I'm running the following Scala code:
import scala.util.parsing.json._
import scala.io._
object Main {
def jsonStringMap(str: String) =
JSON.parseFull(str) match {
case Some(m: Map[_,_]) => m collect {
// If this doesn't match, we'll just ignore the value
case (k: String, v: String) => (k,v)
} toMap
case _ => Map[String,String]()
}
def main(args: Array[String]) {
val fh = Source.fromFile("listings.txt")
try {
fh.getLines map(jsonStringMap) foreach { v => println(v) }
} finally {
fh.close
}
}
}
On my machine it takes ~3 minutes on the file from http://sortable.com/blog/coding-challenge/. Equivalent Haskell and Ruby programs I wrote take under 4 seconds. What am I doing wrong?
I tried the same code without the map(jsonStringMap) and it was plenty fast, so is the JSON parser just really slow?

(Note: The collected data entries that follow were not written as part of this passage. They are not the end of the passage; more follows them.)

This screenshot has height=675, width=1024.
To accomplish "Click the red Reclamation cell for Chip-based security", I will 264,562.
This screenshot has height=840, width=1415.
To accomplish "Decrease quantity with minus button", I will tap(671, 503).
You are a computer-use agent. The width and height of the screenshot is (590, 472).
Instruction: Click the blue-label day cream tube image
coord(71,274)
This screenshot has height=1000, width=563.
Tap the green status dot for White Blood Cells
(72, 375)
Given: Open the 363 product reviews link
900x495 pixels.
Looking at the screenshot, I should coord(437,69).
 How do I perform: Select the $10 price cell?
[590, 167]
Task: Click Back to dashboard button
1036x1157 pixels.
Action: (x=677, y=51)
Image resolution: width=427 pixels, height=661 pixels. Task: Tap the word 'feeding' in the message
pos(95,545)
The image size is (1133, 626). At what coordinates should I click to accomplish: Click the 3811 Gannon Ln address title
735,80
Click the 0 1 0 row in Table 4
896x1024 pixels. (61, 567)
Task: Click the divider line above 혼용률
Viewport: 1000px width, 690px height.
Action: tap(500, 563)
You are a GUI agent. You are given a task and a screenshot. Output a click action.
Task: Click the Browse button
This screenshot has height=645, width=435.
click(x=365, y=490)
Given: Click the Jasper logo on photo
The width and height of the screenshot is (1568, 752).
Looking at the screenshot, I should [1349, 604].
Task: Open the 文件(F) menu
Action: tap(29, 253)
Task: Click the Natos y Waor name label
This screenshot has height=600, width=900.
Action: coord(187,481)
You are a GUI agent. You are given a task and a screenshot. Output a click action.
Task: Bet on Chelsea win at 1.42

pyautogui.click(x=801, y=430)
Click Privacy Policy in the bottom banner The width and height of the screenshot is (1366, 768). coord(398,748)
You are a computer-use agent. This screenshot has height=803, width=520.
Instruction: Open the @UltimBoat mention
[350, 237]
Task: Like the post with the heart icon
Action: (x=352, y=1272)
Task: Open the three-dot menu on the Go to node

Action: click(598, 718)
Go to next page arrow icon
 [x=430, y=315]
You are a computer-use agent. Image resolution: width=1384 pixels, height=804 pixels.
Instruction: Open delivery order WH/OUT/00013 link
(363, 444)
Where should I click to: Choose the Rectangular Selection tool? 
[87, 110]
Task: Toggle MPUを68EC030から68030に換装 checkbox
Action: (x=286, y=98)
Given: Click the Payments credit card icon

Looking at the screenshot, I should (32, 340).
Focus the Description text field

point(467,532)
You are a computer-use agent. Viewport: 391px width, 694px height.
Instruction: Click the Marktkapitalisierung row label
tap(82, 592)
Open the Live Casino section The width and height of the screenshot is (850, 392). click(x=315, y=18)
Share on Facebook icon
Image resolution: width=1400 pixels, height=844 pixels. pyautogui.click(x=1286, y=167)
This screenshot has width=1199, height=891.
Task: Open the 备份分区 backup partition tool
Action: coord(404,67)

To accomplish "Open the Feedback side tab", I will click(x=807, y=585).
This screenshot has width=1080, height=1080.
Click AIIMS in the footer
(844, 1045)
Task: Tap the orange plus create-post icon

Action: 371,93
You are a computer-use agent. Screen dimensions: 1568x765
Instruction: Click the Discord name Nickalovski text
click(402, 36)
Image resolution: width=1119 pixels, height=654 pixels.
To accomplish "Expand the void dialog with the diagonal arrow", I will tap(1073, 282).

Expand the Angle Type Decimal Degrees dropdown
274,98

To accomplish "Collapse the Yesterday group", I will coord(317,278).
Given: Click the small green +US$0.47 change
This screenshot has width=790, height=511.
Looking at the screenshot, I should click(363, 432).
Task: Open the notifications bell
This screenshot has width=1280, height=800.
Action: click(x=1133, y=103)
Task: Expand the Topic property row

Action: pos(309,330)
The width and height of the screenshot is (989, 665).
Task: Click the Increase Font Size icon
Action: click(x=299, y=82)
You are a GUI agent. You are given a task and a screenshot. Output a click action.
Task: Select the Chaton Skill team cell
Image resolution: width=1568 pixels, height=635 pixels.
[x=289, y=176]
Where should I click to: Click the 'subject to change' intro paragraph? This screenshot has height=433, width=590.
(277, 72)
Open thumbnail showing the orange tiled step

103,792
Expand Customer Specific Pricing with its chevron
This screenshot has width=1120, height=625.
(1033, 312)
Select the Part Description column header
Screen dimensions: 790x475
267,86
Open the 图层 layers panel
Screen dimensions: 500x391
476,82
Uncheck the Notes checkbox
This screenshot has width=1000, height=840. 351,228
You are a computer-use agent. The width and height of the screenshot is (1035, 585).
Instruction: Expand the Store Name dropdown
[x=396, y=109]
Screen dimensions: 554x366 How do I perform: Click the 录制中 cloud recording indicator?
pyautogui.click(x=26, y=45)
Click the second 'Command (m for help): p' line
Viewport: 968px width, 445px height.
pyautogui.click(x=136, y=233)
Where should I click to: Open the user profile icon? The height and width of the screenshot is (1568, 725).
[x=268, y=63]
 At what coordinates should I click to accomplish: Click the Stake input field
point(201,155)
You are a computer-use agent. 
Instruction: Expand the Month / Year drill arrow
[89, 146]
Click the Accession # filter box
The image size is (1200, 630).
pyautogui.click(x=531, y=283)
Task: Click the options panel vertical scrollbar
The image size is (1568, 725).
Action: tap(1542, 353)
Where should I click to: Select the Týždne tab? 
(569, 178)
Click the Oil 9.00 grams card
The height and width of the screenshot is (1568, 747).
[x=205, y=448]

It does seem likely that the default JSON parser is just really slow, however I tried https://github.com/stevej/scala-json and while that gets it down to 35 seconds, that's still much slower than Ruby.
I am now using https://github.com/codahale/jerkson which is even faster! My program now runs in only 6 seconds on my data, only 3 seconds slower than Ruby, which is probably just the JVM starting up.